Front Row Wrestling is an American independent professional wrestling promotion located in Rochester, New Hampshire. It is one of the few New England-based promotions outside Massachusetts, such as Pro Wrestling America Live in Maine and Joel Gertner's MXW Pro Wrestling in Connecticut, and is the only wrestling promotion active in the state of New Hampshire. Founded by wrestler Scott C. Despres in 2003, it is the sister promotion of Eastern Wrestling Alliance and an affiliate of the National Wrestling Alliance.
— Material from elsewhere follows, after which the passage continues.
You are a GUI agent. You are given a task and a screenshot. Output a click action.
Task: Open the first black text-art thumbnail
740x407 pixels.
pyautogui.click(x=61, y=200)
FRW has co-promoted events and hosted sanctioned title defenses of both promotions.

A number of Northeastern independent stars competed for FRW, including Brian Milonas, Chase Del Monte, Tommaso Ciampa, Johnny Handsome, "The Alpha Male" Justin Powers and Antonio "The Promise" Thomas. The promotion also has a small women's division, largely dominated by Sarah Blackheart, Mistress Belmont and Vanity Vixxxen, but also brought in Sara Del Rey, Mercedes Martinez, Ariel, Alere Little Feather and Awesome Kong. Matt Calamare, the only working deaf professional wrestling referee, also regularly appeared for the promotion.

On February 26, 2010, Despres announced the promotion would be forming a partnership with NWA Liberty States, formerly No Limit Pro, to promote wrestling events throughout New England under the banner of the National Wrestling Alliance.

History
Front Row Wrestling was started by Scott C. Despres, better known as New England independent wrestler Maverick Wild, in 2003 and held its first show in Milford, New Hampshire, that year. When Steve Bradley's Wrestling Federation of America closed its doors a year later, the promotion became the sole wrestling promotion in the state of New Hampshire. Although the promotion struggled financially during its first years, partly due to Despres' inexperience as a promoter, it eventually gained a small but loyal following in the Rochester area. The promotion not only established a home arena at the Rochester American Legion Hall but began touring cities throughout New Hampshire within two years. In the summer of 2006, they visited Claremont where it performed at a children's community center in Claremont Park. That same year, they co-promoted an event in Gardner, Massachusetts, with the Eastern Wrestling Alliance. It was one of FRW's first successful shows, with a record 175 fans in attendance.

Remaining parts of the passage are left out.